• [WHAT YOU NEED TO DO]:
Reproduce every record below exactly as it appears.

Items from a data source
________________________________________
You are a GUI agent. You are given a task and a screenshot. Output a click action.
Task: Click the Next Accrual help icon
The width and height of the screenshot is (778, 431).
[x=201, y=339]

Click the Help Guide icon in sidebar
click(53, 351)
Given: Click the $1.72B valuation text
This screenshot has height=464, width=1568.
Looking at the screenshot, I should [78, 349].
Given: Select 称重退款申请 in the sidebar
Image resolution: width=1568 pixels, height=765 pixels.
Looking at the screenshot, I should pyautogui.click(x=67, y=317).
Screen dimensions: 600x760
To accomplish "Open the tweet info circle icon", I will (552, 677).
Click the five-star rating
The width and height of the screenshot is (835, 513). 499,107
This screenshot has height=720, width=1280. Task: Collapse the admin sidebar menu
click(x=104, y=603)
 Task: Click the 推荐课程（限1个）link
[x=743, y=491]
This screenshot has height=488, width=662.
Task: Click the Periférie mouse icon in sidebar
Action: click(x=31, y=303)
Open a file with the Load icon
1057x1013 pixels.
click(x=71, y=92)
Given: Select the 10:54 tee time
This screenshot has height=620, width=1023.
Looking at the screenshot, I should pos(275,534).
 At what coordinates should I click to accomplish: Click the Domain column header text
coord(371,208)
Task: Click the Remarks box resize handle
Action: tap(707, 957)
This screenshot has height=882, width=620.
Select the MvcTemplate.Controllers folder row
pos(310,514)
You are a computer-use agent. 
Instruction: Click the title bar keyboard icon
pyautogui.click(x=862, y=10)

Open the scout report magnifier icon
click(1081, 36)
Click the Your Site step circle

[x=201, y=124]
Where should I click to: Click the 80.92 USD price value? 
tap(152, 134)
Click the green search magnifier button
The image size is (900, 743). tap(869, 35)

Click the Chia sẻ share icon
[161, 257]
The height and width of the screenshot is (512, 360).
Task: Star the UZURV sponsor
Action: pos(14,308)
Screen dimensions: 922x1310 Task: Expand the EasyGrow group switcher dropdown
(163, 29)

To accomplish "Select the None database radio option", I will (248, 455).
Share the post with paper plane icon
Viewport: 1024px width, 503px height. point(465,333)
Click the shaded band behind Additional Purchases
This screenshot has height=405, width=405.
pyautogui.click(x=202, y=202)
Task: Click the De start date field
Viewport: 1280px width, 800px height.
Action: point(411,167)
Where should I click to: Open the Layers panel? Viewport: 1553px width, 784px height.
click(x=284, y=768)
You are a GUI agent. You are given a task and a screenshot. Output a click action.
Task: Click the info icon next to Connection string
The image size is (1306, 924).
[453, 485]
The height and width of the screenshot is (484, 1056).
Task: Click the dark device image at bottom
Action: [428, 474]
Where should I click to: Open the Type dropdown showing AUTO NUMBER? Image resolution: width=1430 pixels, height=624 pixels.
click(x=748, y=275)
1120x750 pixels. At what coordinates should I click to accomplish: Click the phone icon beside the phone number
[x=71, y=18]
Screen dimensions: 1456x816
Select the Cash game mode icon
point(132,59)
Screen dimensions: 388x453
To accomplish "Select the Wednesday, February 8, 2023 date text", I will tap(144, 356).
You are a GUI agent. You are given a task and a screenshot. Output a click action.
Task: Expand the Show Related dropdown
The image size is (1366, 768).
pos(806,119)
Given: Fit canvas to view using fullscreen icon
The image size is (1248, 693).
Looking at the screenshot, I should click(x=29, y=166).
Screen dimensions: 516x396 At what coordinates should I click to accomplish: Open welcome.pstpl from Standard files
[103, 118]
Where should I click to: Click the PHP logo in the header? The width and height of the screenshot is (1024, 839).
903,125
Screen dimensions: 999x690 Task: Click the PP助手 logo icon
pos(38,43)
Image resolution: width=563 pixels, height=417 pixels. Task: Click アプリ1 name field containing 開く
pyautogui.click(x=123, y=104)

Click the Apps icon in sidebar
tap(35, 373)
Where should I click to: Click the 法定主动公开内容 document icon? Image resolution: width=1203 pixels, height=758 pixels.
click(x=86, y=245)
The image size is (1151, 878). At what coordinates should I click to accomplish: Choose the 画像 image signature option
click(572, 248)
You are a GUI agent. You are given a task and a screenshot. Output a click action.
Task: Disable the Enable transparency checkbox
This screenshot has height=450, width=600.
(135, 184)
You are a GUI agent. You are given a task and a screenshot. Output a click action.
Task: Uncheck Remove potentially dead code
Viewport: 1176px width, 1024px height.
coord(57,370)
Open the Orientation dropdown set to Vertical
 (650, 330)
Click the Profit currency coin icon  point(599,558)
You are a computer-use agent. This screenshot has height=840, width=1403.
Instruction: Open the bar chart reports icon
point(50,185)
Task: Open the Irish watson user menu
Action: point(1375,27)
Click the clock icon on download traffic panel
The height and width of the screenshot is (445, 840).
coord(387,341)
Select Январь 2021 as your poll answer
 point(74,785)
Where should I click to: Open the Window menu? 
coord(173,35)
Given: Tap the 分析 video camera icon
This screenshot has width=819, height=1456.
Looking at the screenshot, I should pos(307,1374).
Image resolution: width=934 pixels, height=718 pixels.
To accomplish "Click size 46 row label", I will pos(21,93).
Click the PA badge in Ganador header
________________________________________
• [SOLUTION TO THIS PROBLEM]:
You are a GUI agent. You are given a task and a screenshot. Output a click action.
Task: Click the Next Accrual help icon
The width and height of the screenshot is (778, 431).
[x=201, y=339]

Click the Help Guide icon in sidebar
click(53, 351)
Given: Click the $1.72B valuation text
This screenshot has height=464, width=1568.
Looking at the screenshot, I should [78, 349].
Given: Select 称重退款申请 in the sidebar
Image resolution: width=1568 pixels, height=765 pixels.
Looking at the screenshot, I should pyautogui.click(x=67, y=317).
Screen dimensions: 600x760
To accomplish "Open the tweet info circle icon", I will (552, 677).
Click the five-star rating
The width and height of the screenshot is (835, 513). 499,107
This screenshot has height=720, width=1280. Task: Collapse the admin sidebar menu
click(x=104, y=603)
 Task: Click the 推荐课程（限1个）link
[x=743, y=491]
This screenshot has height=488, width=662.
Task: Click the Periférie mouse icon in sidebar
Action: click(x=31, y=303)
Open a file with the Load icon
1057x1013 pixels.
click(x=71, y=92)
Given: Select the 10:54 tee time
This screenshot has height=620, width=1023.
Looking at the screenshot, I should pos(275,534).
 At what coordinates should I click to accomplish: Click the Domain column header text
coord(371,208)
Task: Click the Remarks box resize handle
Action: tap(707, 957)
This screenshot has height=882, width=620.
Select the MvcTemplate.Controllers folder row
pos(310,514)
You are a computer-use agent. 
Instruction: Click the title bar keyboard icon
pyautogui.click(x=862, y=10)

Open the scout report magnifier icon
click(1081, 36)
Click the Your Site step circle

[x=201, y=124]
Where should I click to: Click the 80.92 USD price value? 
tap(152, 134)
Click the green search magnifier button
The image size is (900, 743). tap(869, 35)

Click the Chia sẻ share icon
[161, 257]
The height and width of the screenshot is (512, 360).
Task: Star the UZURV sponsor
Action: pos(14,308)
Screen dimensions: 922x1310 Task: Expand the EasyGrow group switcher dropdown
(163, 29)

To accomplish "Select the None database radio option", I will (248, 455).
Share the post with paper plane icon
Viewport: 1024px width, 503px height. point(465,333)
Click the shaded band behind Additional Purchases
This screenshot has height=405, width=405.
pyautogui.click(x=202, y=202)
Task: Click the De start date field
Viewport: 1280px width, 800px height.
Action: point(411,167)
Where should I click to: Open the Layers panel? Viewport: 1553px width, 784px height.
click(x=284, y=768)
You are a GUI agent. You are given a task and a screenshot. Output a click action.
Task: Click the info icon next to Connection string
The image size is (1306, 924).
[453, 485]
The height and width of the screenshot is (484, 1056).
Task: Click the dark device image at bottom
Action: [428, 474]
Where should I click to: Open the Type dropdown showing AUTO NUMBER? Image resolution: width=1430 pixels, height=624 pixels.
click(x=748, y=275)
1120x750 pixels. At what coordinates should I click to accomplish: Click the phone icon beside the phone number
[x=71, y=18]
Screen dimensions: 1456x816
Select the Cash game mode icon
point(132,59)
Screen dimensions: 388x453
To accomplish "Select the Wednesday, February 8, 2023 date text", I will tap(144, 356).
You are a GUI agent. You are given a task and a screenshot. Output a click action.
Task: Expand the Show Related dropdown
The image size is (1366, 768).
pos(806,119)
Given: Fit canvas to view using fullscreen icon
The image size is (1248, 693).
Looking at the screenshot, I should click(x=29, y=166).
Screen dimensions: 516x396 At what coordinates should I click to accomplish: Open welcome.pstpl from Standard files
[103, 118]
Where should I click to: Click the PHP logo in the header? The width and height of the screenshot is (1024, 839).
903,125
Screen dimensions: 999x690 Task: Click the PP助手 logo icon
pos(38,43)
Image resolution: width=563 pixels, height=417 pixels. Task: Click アプリ1 name field containing 開く
pyautogui.click(x=123, y=104)

Click the Apps icon in sidebar
tap(35, 373)
Where should I click to: Click the 法定主动公开内容 document icon? Image resolution: width=1203 pixels, height=758 pixels.
click(x=86, y=245)
The image size is (1151, 878). At what coordinates should I click to accomplish: Choose the 画像 image signature option
click(572, 248)
You are a GUI agent. You are given a task and a screenshot. Output a click action.
Task: Disable the Enable transparency checkbox
This screenshot has height=450, width=600.
(135, 184)
You are a GUI agent. You are given a task and a screenshot. Output a click action.
Task: Uncheck Remove potentially dead code
Viewport: 1176px width, 1024px height.
coord(57,370)
Open the Orientation dropdown set to Vertical
 (650, 330)
Click the Profit currency coin icon  point(599,558)
You are a computer-use agent. This screenshot has height=840, width=1403.
Instruction: Open the bar chart reports icon
point(50,185)
Task: Open the Irish watson user menu
Action: point(1375,27)
Click the clock icon on download traffic panel
The height and width of the screenshot is (445, 840).
coord(387,341)
Select Январь 2021 as your poll answer
 point(74,785)
Where should I click to: Open the Window menu? 
coord(173,35)
Given: Tap the 分析 video camera icon
This screenshot has width=819, height=1456.
Looking at the screenshot, I should pos(307,1374).
Image resolution: width=934 pixels, height=718 pixels.
To accomplish "Click size 46 row label", I will pos(21,93).
Click the PA badge in Ganador header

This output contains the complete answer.